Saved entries
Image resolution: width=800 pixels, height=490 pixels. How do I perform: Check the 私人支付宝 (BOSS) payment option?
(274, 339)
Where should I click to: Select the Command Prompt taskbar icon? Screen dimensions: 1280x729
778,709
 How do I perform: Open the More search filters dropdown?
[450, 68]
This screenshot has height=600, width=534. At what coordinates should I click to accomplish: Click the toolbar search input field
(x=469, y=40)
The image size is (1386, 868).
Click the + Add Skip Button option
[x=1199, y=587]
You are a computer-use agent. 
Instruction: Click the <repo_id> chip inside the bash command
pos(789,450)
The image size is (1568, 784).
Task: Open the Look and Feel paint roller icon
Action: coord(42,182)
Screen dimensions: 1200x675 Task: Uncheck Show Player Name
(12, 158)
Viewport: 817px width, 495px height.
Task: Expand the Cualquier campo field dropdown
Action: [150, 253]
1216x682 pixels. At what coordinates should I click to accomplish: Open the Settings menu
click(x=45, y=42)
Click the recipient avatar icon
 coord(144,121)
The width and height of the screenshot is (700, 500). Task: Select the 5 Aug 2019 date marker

• _TASK_
The answer must be the lines from the one containing "Instruction: Click the" through the last line of the records, copied exactly, with nothing else.

• _ANSWER_
Instruction: Click the <repo_id> chip inside the bash command
pos(789,450)
The image size is (1568, 784).
Task: Open the Look and Feel paint roller icon
Action: coord(42,182)
Screen dimensions: 1200x675 Task: Uncheck Show Player Name
(12, 158)
Viewport: 817px width, 495px height.
Task: Expand the Cualquier campo field dropdown
Action: [150, 253]
1216x682 pixels. At what coordinates should I click to accomplish: Open the Settings menu
click(x=45, y=42)
Click the recipient avatar icon
 coord(144,121)
The width and height of the screenshot is (700, 500). Task: Select the 5 Aug 2019 date marker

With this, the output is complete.